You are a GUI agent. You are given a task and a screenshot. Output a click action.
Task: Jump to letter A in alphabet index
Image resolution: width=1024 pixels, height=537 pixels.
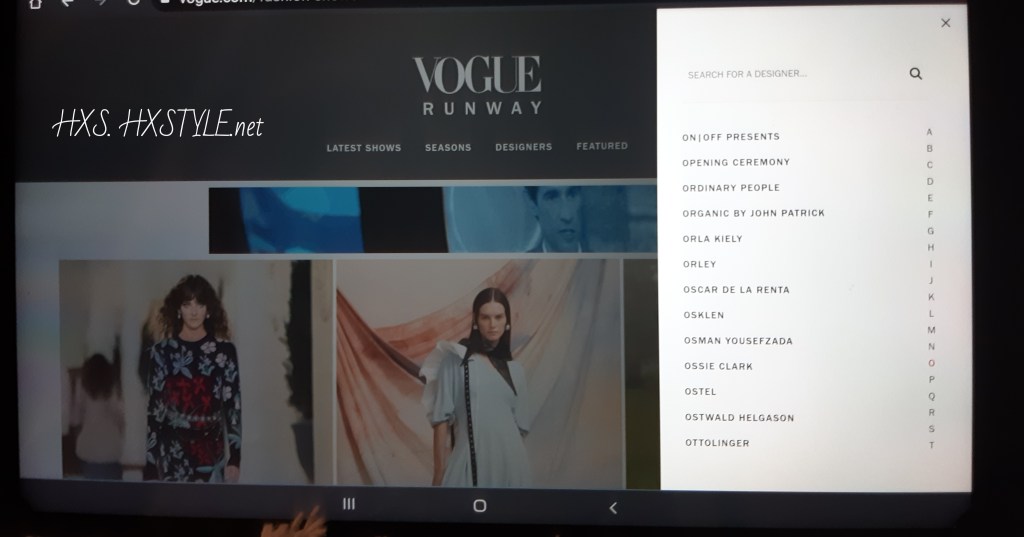click(x=930, y=132)
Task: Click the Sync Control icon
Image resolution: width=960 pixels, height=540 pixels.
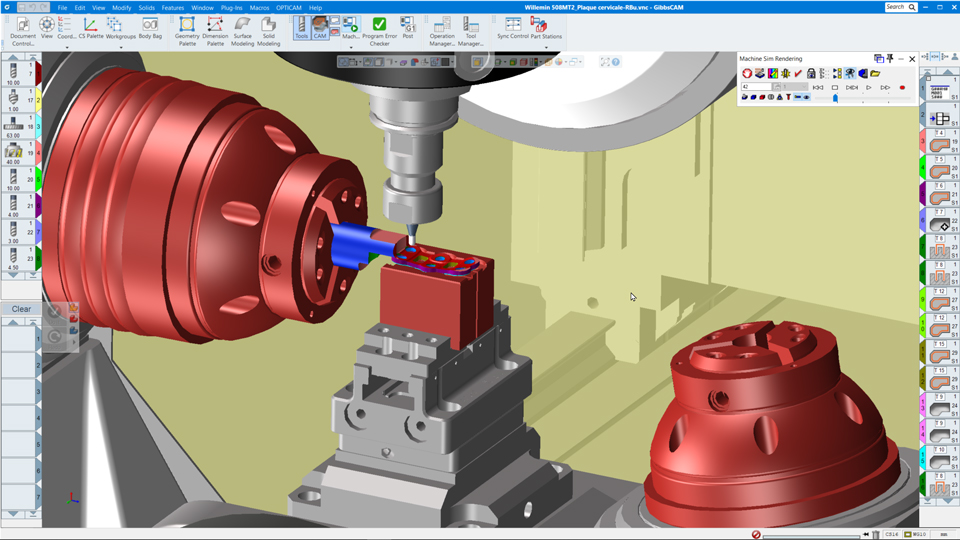Action: click(513, 28)
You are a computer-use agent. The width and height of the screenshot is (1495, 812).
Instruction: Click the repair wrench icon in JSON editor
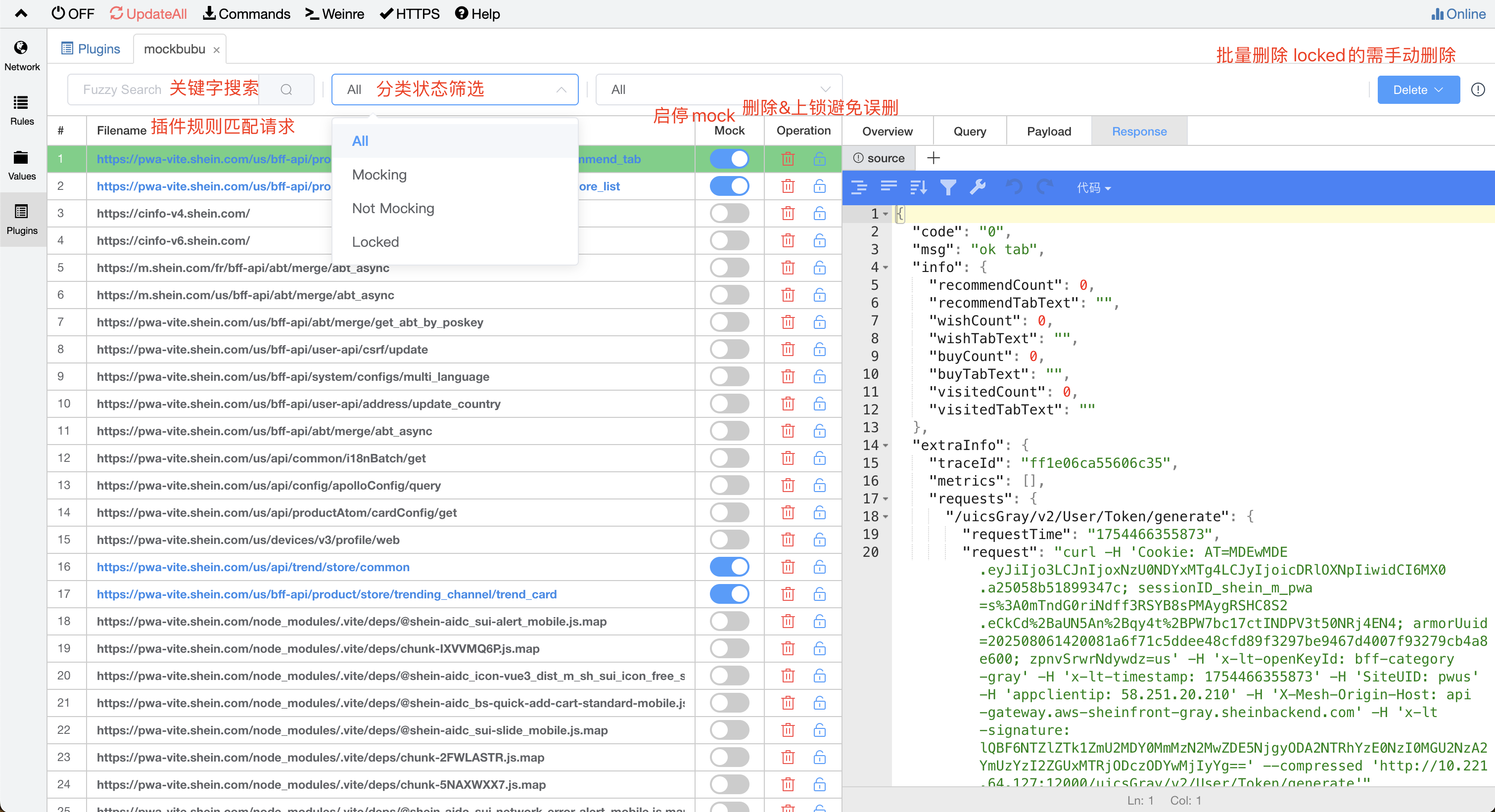point(978,187)
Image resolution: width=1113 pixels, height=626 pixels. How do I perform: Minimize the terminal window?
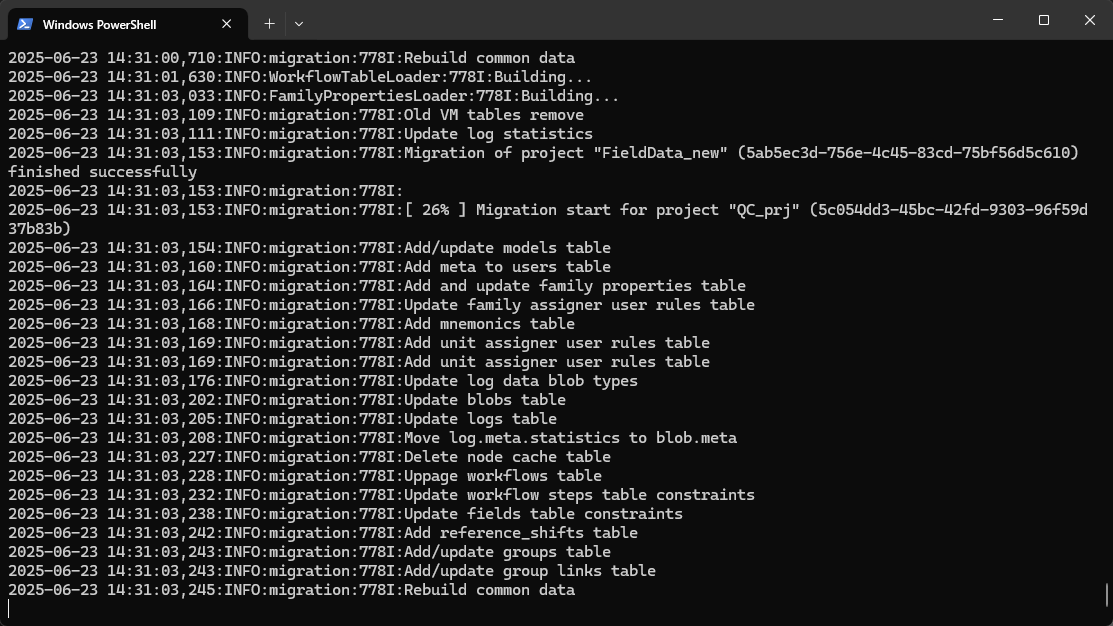[x=998, y=20]
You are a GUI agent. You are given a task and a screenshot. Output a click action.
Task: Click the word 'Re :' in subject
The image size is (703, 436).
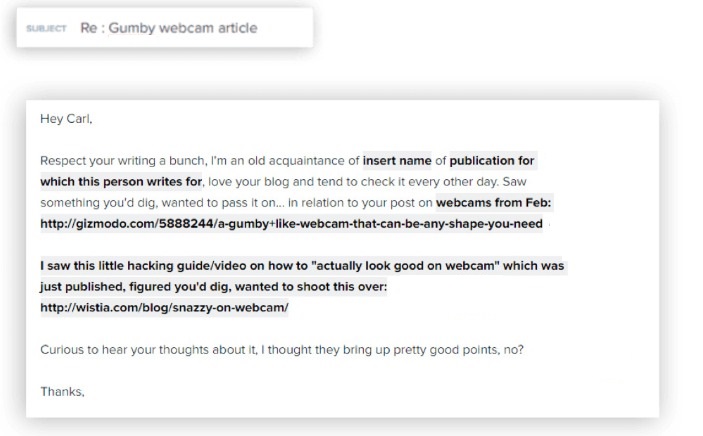click(92, 28)
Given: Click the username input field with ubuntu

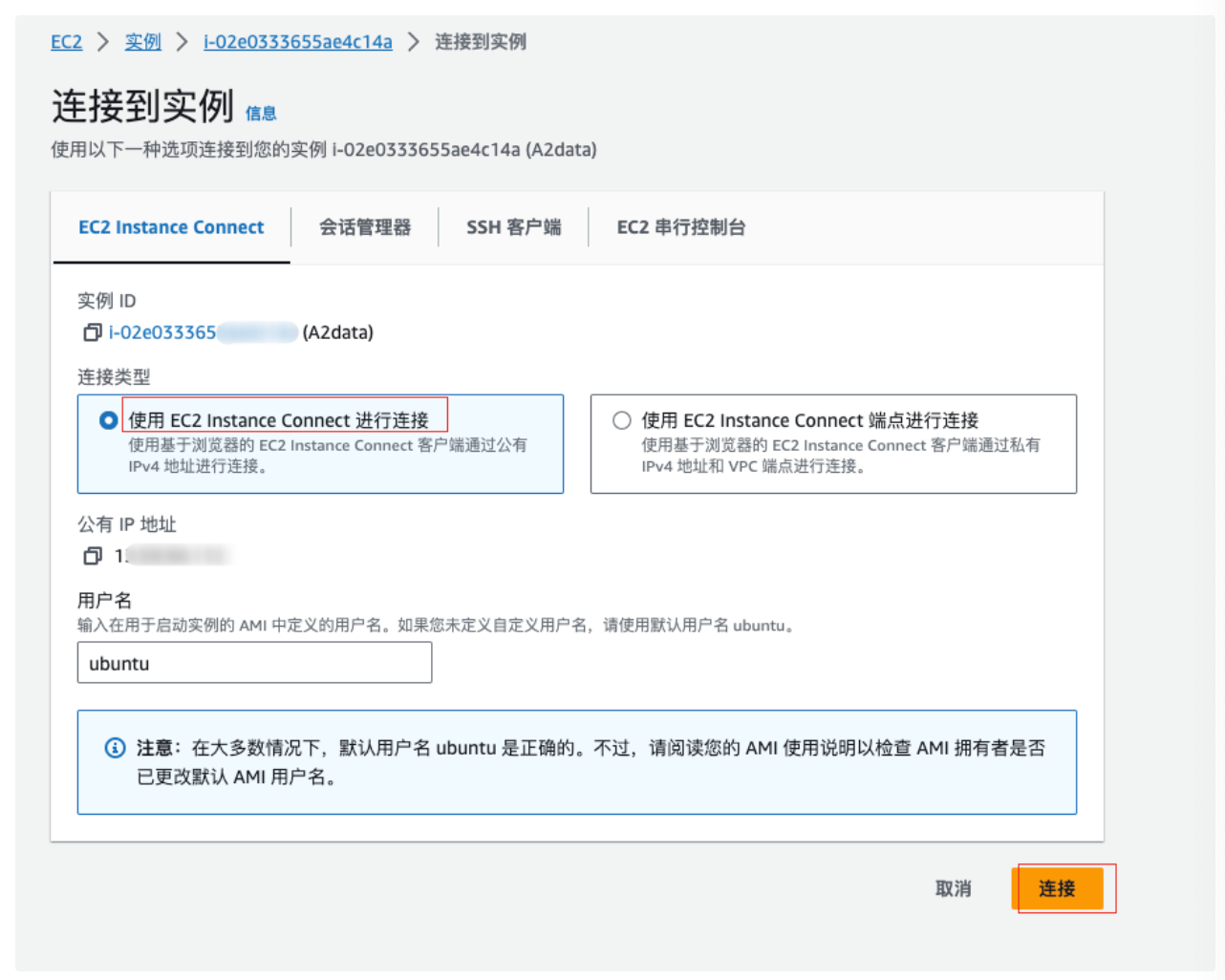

------------

### Exercise prompt
Update the listing above by changing "Image resolution" to "Screen resolution" everywhere it appears, leaving every other word as it is. Omit the pictures from your answer.

### Exercise response
You are a GUI agent. You are given a task and a screenshot. Output a click action.
Task: Jump to letter A in alphabet index
Screen resolution: width=1024 pixels, height=537 pixels.
click(x=930, y=132)
Task: Click the Sync Control icon
Screen resolution: width=960 pixels, height=540 pixels.
Action: click(513, 28)
You are a computer-use agent. The width and height of the screenshot is (1495, 812).
Instruction: Click the repair wrench icon in JSON editor
point(978,187)
Screen resolution: width=1113 pixels, height=626 pixels. How do I perform: Minimize the terminal window?
[x=998, y=20]
You are a GUI agent. You are given a task and a screenshot. Output a click action.
Task: Click the word 'Re :' in subject
The image size is (703, 436).
click(92, 28)
Given: Click the username input field with ubuntu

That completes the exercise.